Thursday, 2 July 2015

Week 5 and 6: Refining fmincon

So my fmincon implementation is coming in shape [1]. 

[x,fval,exitflag,output,lambda,grad,hessian] = 
fmincon(fun,x0,A,b,Aeq,beq,lb,ub,nonlcon,options)

I came across a few issues which turned out to be bugs. Olaf pushed fixes in the central repository. Listing the issues for the record:
Setting gradc (the gradient of general equality/inequality functions)A bug in nonlin_min.m (and __nonlin_residmin__.m)
Example:
      objective_function = @ (p) p(1)^2 + p(2)^2;
 pin = [-2; 5];
 constraint_function = @ (p) p(1)^2 + 1 - p(2);
 gradc = @(p) [2*p(1);-1];
 [p, objf, cvg, outp] = nonlin_min (objective_function, pin, optimset
("equc", {constraint_function, gradc}))

error: function handle type invalid as index value
- Giving linear inequality/ equality constraints to lm_feasible. A bug in nonlin_min.m
Example:
      f = @(x) -x(1) * x(2) * x(3);
S = [1  -1;   2  -2;   2  -2]
b = [0;72];
x0 = [10;10;10];
[x,fval] = nonlin_min( f, x0, optimset ("inequc",{S,b}) )
      error: __lm_feasible__: operator -: nonconformant arguments (op1 is
3x1, op2 is 3x0)
 
-Any zero value in initial guess vector for nonin_residmin/nonlin_min gave an error. Required a minor change of sign(0)==0 in __dfdp__.m.
Example:
      k = 1:10;
func = @(x) 2 + 2 * k - exp (k * x(1)) - exp (k * x(2));
x0 = [0;0.5];
x = nonlin_residmin(func,x0)

warning: division by zero
warning: called from
    __dfdp__ at line 367 column 21
    __nonlin_residmin__> at line -1 column -1
    __lm_svd__ at line 191 column 9
    __nonlin_residmin__ at line 1125 column 21
    nonlin_residmin at line 98 column 21
    runlsqnonlin at line 9 column 3
error: svd: cannot take SVD of matrix containing Inf or NaN values

Functionality for Returning Hessian and Gradient
New options "ret_objf_grad" and "ret_hessian" to be introduced in nonlin_min (by Olaf). If anyone of these options is set to true, the 'outp' structure output argument of nonlin_min will contain additional fields .objf_grad and .hessian. My code currently checks this. 

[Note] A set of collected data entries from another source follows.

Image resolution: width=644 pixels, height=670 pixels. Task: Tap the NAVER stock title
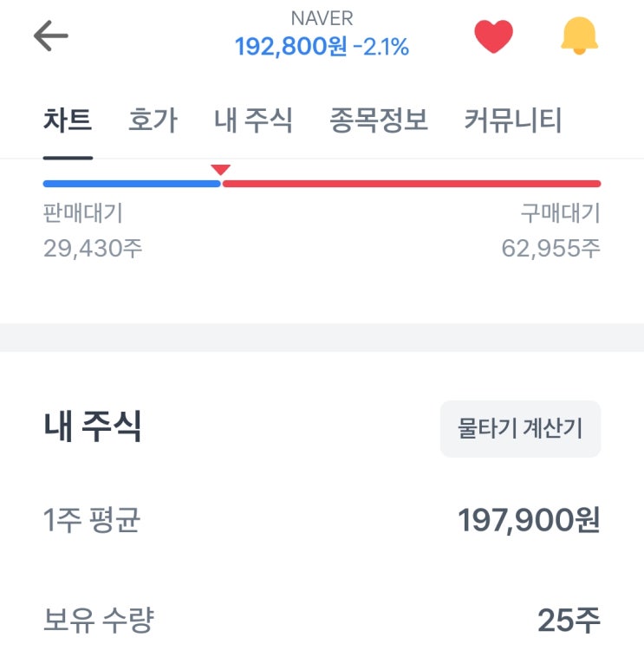point(322,19)
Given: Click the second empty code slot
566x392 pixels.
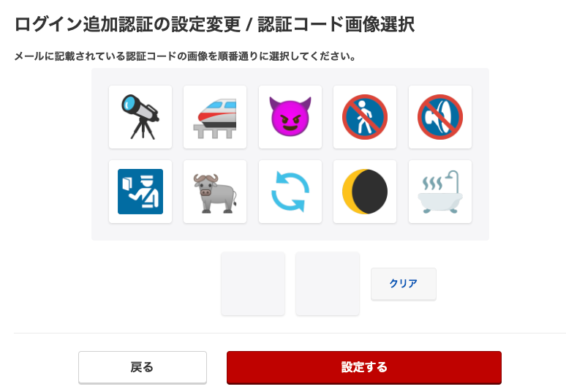Looking at the screenshot, I should click(328, 284).
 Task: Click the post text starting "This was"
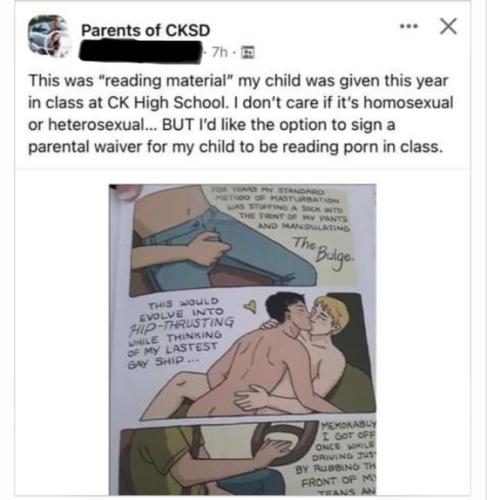241,113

Rearranging values of lambda in the fields of a structure.
- For lm_feasible, outp will contain an additional field lambda, a structure which contains Lagrange multipliers in fields separated by constraint type.

I added an additional feature in [1] to cater for the non linear constraint function set using deal();
Example:
      
      c = @(x) [x(1) ^ 2 / 9 + x(2) ^ 2 / 4 - 1;
        x(1) ^ 2 - x(2) - 1];
ceq = @(x) tanh (x(1)) - x(2);
nonlinfcn = @(x) deal (c(x), ceq(x));
obj = @(x) cosh (x(1)) + sinh (x(2));
z = fmincon (obj, [0;0], [], [], [], [], [], [], nonlinfcn)

z =
   -0.6530
   -0.5737

To do:
1- Write test cases/refined examples for for lsqnonlin, lsqcurvefit, nlinfit and fmincon.
2- Start wrapping quadprog to __qp__ instead of qp.m (because of the ordering of the lambda output).

Wednesday, 24 June 2015

Progress Update: Midterm Evaluation


Objective:
Adding functions to the Optim package for Octave using existing back-ends.

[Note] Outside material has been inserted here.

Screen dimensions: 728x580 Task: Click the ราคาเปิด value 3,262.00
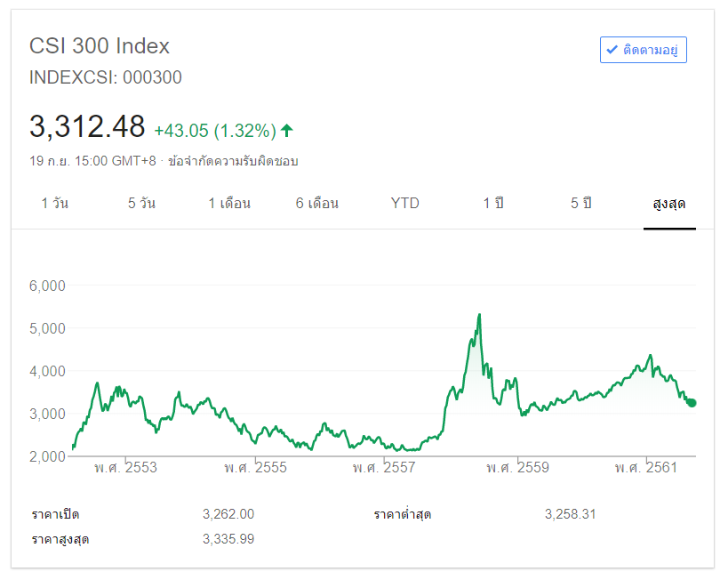click(x=228, y=514)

Expected deliverables before midterm:
  • 'lsqnonlin' using 'nonlin_residmin'
Done in [1]. Differences in backends, nonlin_residmin uses "lm_svd" algorithm for optimization as currently the only backend. However, lsqnonlin in Matlab can choose between "trust-region-reflective" and "Levenberg-Marquardt" (LM) algorithms.
Another difference is in complex inputs. lm_svd does not support complex valued inputs whereas Matlab's LM algorithm can accept complex input arguments. One way of providing complex inputs to lsqnonlin in Octave is to split the real and imaginary parts into separate variables and running the optimization.  
  • 'lsqcurvefit' using 'nonlin_curvefit', 'nonlin_residmin', or 'lsqnonlin'
Done in [2] using nonlin_curvefit. lsqcurvefit is very similar to lsqnonlin with only a few minor interface differences. lsqcurvefit explicitly takes independent variables and the observations as inputs while these values can be wrapped inside the objective function while using lsqnonlin. Additional bounds for the optimized parameters can be specified. 
  • 'nlinfit' using 'leasqr',
I wrapped nlinfit on nonlin_curvefit and curvefit_stat as leasqr repeats the optimization to compute the additional statistics (Jacobian and Covariance matrix) while curvefit_stat saves this computation overhead. I have partially implemented nlinfit in [3] (It hasn't been thoroughly reviewed yet). Two missing features are: 1) Error models and Error parameters estimation, and 2) Robust Weight function. Meanwhile, no such functionality exists in the Octave's optimization backends for the missing features. My current implementation supports the input of scalar positive array of weights for robust regression.  
Since nlinfit is from the statistics toolbox of Matlab, it uses statset and statget to create and get options respectively. I created additional functions statset, statget and __all_stat_opts__ with minor changes to the code in optimset, optimget and __all_opts__.
  • 'fmincon' using 'nonlin_min',
In progress [4].


Future goals:
    1. Complete fmincon implementation.
    2. Create solver specific options using optimoptions and desirably still be able to use optimget. 
    3. Arranging lambda output for quadprog by wrapping it on __qp__ instead of qp.m
    4. Test cases for all the implemented functions.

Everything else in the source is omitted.